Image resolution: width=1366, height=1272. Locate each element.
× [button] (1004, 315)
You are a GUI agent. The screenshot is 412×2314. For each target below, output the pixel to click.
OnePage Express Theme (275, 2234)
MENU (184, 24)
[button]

● ● ● ● ●

▸ **PROBLEM DETAILS**:
Give the number of lines in the records that hold the word "each", with no other words.

▸ **OUTPUT**:
2